In silico analysis of L- and G-type lectin receptor kinases in tomato: evolution, diversity, and abiotic responses.

Solanum lycopersicum (family: Solanaceae) is a crucial crop and model organism for many phenotypic traits, and its sequenced genome provides valuable insights into plant biology and crop improvement. This study investigated lectin receptor-like kinases (LecRLKs) in tomato, focusing on L-type and G-type families. Mining the tomato genome (ITAG2.4) revealed 161 putative lectin genes across seven families, with GNA-related genes being the most abundant. Gene duplication analysis indicated that tandem and segmental duplications were the primary mechanisms driving LecRLK gene family expansion, particularly for G-type LecRLKs. These duplicated genes showed evidence of both purifying and negative selection, suggesting functional conservation and sub-functionalization. L-type and G-type LecRLKs exhibited diverse domain rearrangement architectures and subcellular localizations, with G-type LecRLKs showing greater expansion and architectural diversity.

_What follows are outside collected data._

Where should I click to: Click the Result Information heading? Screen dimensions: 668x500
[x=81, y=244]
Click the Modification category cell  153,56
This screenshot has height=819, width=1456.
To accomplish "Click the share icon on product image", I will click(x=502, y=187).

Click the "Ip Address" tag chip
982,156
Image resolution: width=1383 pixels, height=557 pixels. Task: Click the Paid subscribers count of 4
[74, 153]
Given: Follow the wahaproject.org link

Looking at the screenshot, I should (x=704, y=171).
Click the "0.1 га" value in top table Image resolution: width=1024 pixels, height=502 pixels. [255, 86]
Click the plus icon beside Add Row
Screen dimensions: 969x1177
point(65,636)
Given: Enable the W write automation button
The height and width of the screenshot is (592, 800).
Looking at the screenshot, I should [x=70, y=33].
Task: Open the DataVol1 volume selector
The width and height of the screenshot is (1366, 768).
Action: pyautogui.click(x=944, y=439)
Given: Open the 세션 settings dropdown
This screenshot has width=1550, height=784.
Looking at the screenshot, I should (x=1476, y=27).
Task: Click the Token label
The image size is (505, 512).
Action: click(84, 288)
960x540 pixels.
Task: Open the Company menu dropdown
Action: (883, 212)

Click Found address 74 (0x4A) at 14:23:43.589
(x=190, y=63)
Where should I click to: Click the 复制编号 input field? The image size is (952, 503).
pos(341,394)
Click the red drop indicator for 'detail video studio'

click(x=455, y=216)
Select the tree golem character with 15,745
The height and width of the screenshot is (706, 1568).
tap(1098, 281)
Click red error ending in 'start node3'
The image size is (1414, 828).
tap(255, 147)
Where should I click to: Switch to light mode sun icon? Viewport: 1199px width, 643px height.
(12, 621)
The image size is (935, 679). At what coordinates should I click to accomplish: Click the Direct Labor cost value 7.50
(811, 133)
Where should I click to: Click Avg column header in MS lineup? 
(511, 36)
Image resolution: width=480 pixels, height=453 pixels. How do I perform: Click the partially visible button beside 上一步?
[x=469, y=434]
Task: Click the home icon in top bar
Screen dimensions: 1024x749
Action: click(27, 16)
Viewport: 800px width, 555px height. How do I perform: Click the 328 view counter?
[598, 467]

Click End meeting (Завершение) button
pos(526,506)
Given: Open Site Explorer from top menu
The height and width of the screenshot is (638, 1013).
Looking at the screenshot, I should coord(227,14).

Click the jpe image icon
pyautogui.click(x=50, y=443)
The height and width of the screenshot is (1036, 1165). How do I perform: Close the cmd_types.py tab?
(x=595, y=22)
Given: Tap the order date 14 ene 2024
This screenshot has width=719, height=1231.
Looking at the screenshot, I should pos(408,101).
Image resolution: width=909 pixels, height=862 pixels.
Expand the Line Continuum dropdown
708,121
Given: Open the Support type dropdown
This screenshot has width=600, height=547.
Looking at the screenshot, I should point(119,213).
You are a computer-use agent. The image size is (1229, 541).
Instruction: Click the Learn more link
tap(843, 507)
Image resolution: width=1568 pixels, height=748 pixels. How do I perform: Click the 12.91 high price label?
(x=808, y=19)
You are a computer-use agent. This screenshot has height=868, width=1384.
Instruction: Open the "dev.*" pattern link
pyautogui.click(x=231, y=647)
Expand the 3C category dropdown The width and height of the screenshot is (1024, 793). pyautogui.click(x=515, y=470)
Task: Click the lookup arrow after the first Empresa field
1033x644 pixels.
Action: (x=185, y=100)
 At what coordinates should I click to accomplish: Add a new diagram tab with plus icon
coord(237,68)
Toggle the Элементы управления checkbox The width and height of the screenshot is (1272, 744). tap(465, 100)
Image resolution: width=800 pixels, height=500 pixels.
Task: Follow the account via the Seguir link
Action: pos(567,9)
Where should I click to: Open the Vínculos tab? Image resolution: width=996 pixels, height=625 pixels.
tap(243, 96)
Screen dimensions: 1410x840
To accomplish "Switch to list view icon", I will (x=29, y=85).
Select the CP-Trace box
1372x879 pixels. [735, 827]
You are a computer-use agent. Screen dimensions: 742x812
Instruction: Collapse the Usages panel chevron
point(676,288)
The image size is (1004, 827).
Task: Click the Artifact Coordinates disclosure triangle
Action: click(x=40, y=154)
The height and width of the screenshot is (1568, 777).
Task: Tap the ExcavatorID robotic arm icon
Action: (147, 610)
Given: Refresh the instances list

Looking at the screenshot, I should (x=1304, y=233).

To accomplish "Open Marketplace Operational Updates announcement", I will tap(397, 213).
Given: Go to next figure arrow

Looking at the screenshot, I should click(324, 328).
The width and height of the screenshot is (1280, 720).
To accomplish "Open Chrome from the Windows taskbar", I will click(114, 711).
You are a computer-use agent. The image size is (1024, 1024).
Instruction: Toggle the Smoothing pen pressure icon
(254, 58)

Differential expression analysis during abiotic stress (drought, heat, and cold stress) revealed key responsive genes. During drought stress, 63.2% of L-type and 18.5% of G-type LecRLK genes were expressed, with L-type Solyc09g005000.1 and G-type Solyc03g078360.1 genes showing significant 2-fold upregulation. Heat stress (42 °C) induced the upregulation of L-type Solyc04g071000.1 and G-type Solyc03g078360.1 and Solyc04g008400.1, particularly after 12-24 h of exposure. Promoter analysis revealed numerous stress-related cis-elements. Transcription factor predictions and miRNA targeting sites suggest complex regulatory mechanisms. This comprehensive in silico characterization of tomato LecRLKs, including their expansion patterns and evolutionary pressures, provides insights into their potential roles in abiotic stress responses and lays the groundwork for enhancing crop resilience through targeted breeding or genetic engineering approaches.